First things first, I apologize for how long this will be.
Currently I have my OMV3 system disk is cheapo 120GB SDD with a single RAID6 with 7x1TB standard desktop disks for storage. I'm currently in the process of purchasing 4TB WD red NAS disks (currently have 3 in hand, was looking to get a few more). I'm trying to decide if I want to go with RAID or with SnapRAID/MergerFS and if I do decide the latter, what my "best practices" would be for my use case.
Some background and usage info.
My network is a mixed environment (Linux/Windows, primarily windows, also have Active Directory etc.) So I have a few Shared Folders for SMB with the bulk of the storage in 2 SMB shares (Movies, TV Shows, Pics, Music, etc are all on one very large share). Another is used for backup purposes of other computers. It's shared out via SMB, and NFS and is also used by Urbackup. I have a few other shared folders (for Docker, PXE Boot/SFTP, Home directories which is SMB shared as well). But the largest share by far is the one shared folder used for Movies/Pics/TV/Music/etc. You can pretty much call it the general do everything shared folder. It contains the largest amount of data all within one shared folder with everything else sorted by sub folders. I'd like to keep it this way for convenience factor.
CouchPotato/SickRage, etc all download directly to a downloads folder within the primary shared folder, postprocess, then once done, moves the files to Movies/TV etc location accordingly.
I'm currently backing up all of the Shared Folders plus some of the critical system folders to CrashPlan (small business edition so it CAN (if configured) continuously back up as files change/are created) so I'm not ENTIRELY worried about the SnapRAID not being real time.
I'm playing around with SnapRAID/MergerFS in a VM and I'm trying to decide on the Create Policy configuration for MergerFS that makes sense for me.
Existing Path....
From the behavior I'm seeing so far, the second I create a shared folder, it puts that folder on a single physical disk. After that, all subsequent file additions created under that folder go to that same disk. Makes sense. I can see pro's/con's for this behavior in my situation though. Considering my one shared folder is going to be so large, most/all of that data will be on that one disk and consuming at least 50-75% of a single disk and continuing to grow considering it's my primary shared storage. I realize this would make moving files/etc much faster as it's staying on the same disk. I would assume (yes I know what happens when you assume) that once that disk hits the configured Min Free Space cut off of the MergerFS, it will dump to the next desk and replicate the folder structure?
Pro's
It's obvious for the most part what physical disk your data is on
Speeds up file move operations (not the biggest deal for me as I rarely move large files)

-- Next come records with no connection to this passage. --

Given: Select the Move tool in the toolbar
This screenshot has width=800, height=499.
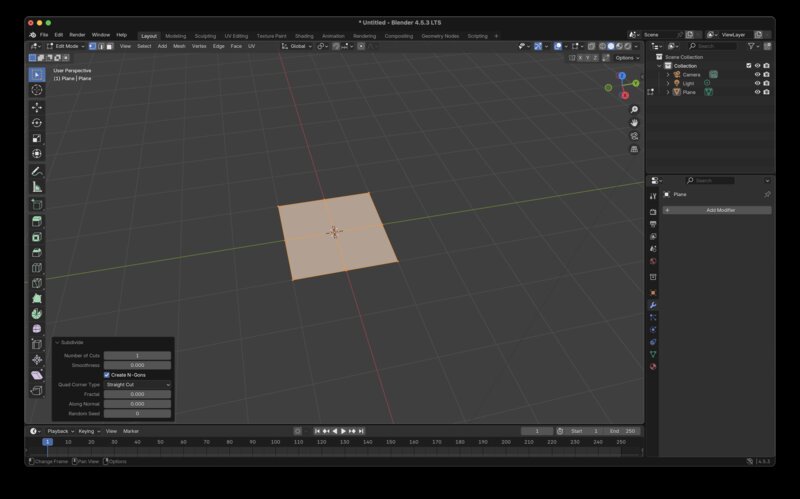Looking at the screenshot, I should tap(37, 107).
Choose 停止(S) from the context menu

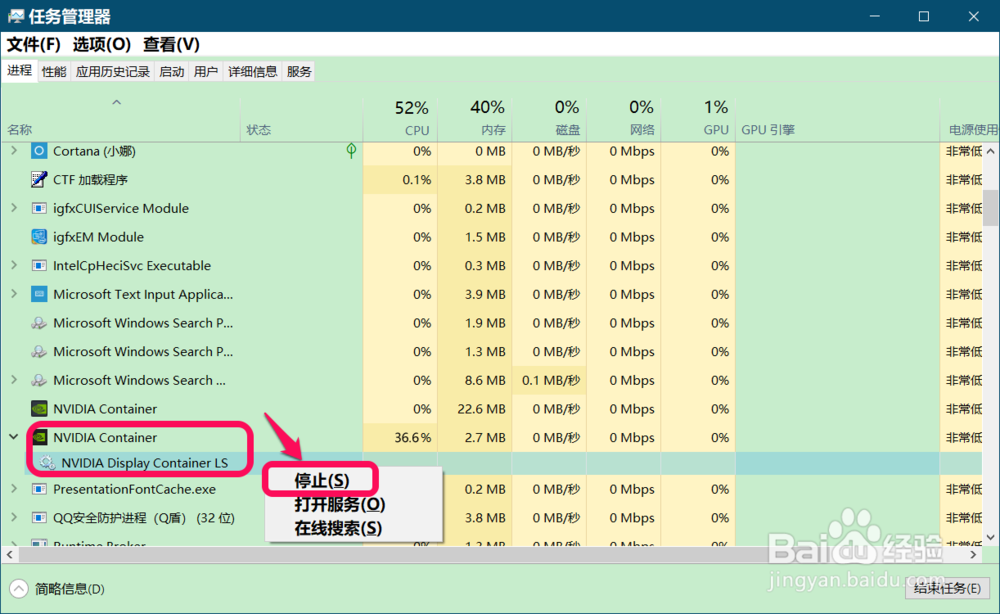pyautogui.click(x=320, y=479)
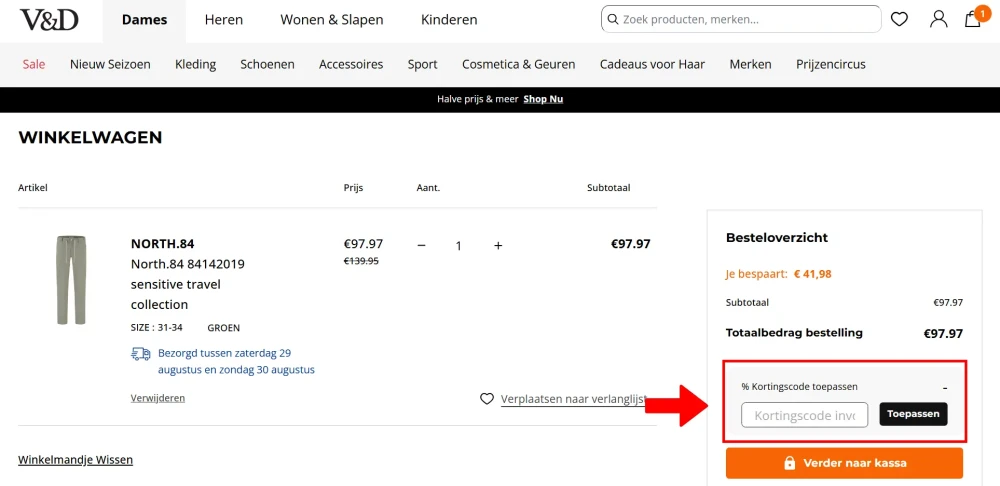Open the shopping bag cart icon

click(973, 18)
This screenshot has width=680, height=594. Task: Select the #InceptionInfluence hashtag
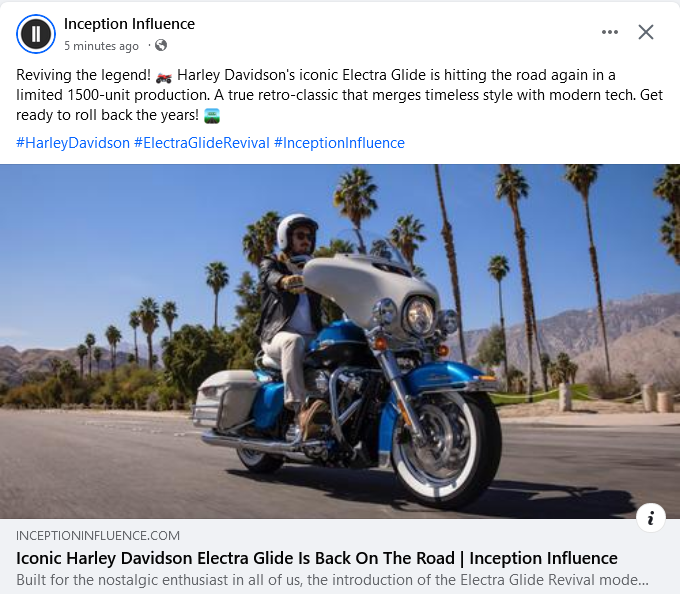(339, 143)
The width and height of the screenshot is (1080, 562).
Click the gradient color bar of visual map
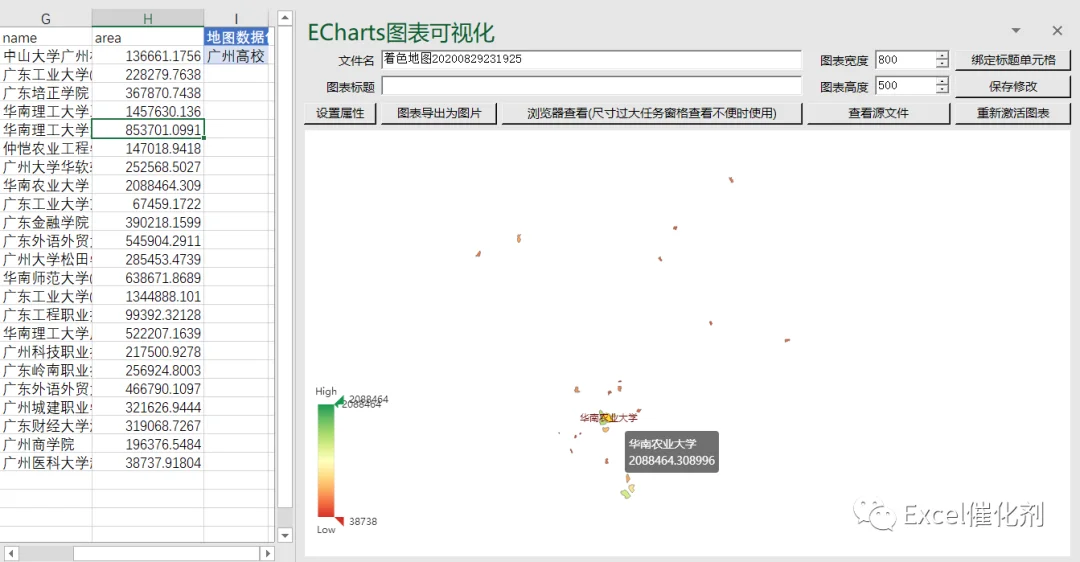pos(326,461)
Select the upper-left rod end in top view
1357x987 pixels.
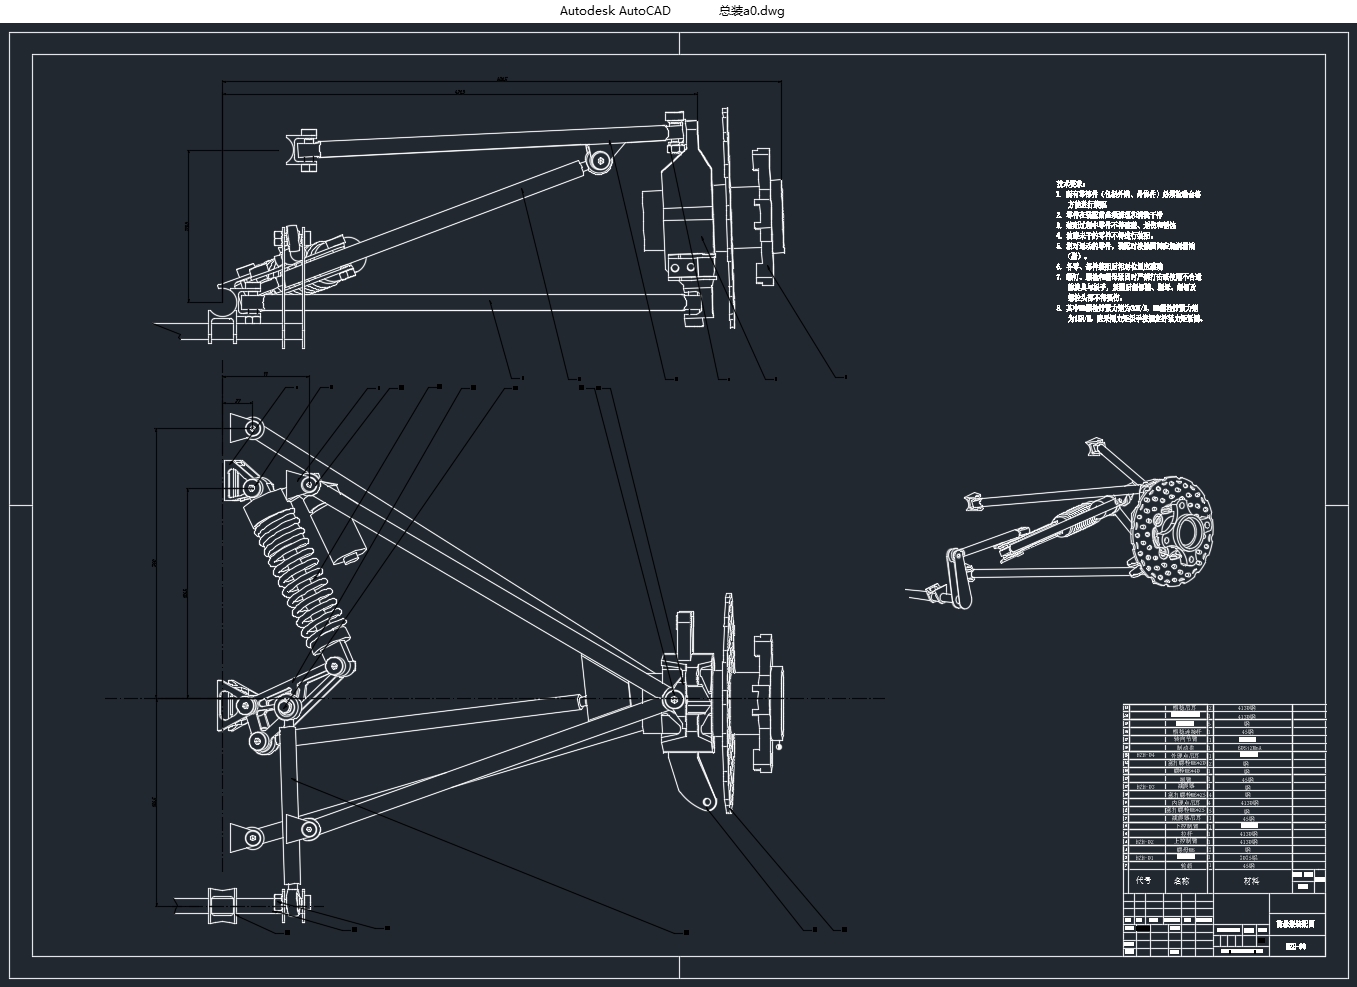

Spins up/down single disks (again for the most part) for read/writes in a folder
Con's (in my case)
Can fill up a single disk pretty quick while other disks are hardly used
(a maybe, not sure) Possibly makes it more likely to lose more data if a single disk dies(such as one full disk fails when other's are only 10% utilized) maybe?? Obviously depends on parity config, etc of SnapRAID
Anything else that is NOT Existing Path...
Pretty self explanatory to me. Pretty much scatters the data across all the disks determined by which option you choose (random, most space, etc). The directory structure is placed across all of the disks and you don't really know exactly which physical disk specific files are on without hunting it down manually.
Pro's
Utilizes all disks fairly equally
Possibly less likely to lose a lot of data in disk failure as disks are less likely to be completely filled (once again, maybe, not really sure as I've never used SnapRAID)
Cons
File move operations of large files in the same folder could take time as it MAY need to go from disk to disk
Could possibly need to spin up/down multiple disks at a time (not really a huge deal for me with NAS disks)
Files are scattered across disks so it could be difficult to find specific files on physical disk (doesn't seem like a big deal)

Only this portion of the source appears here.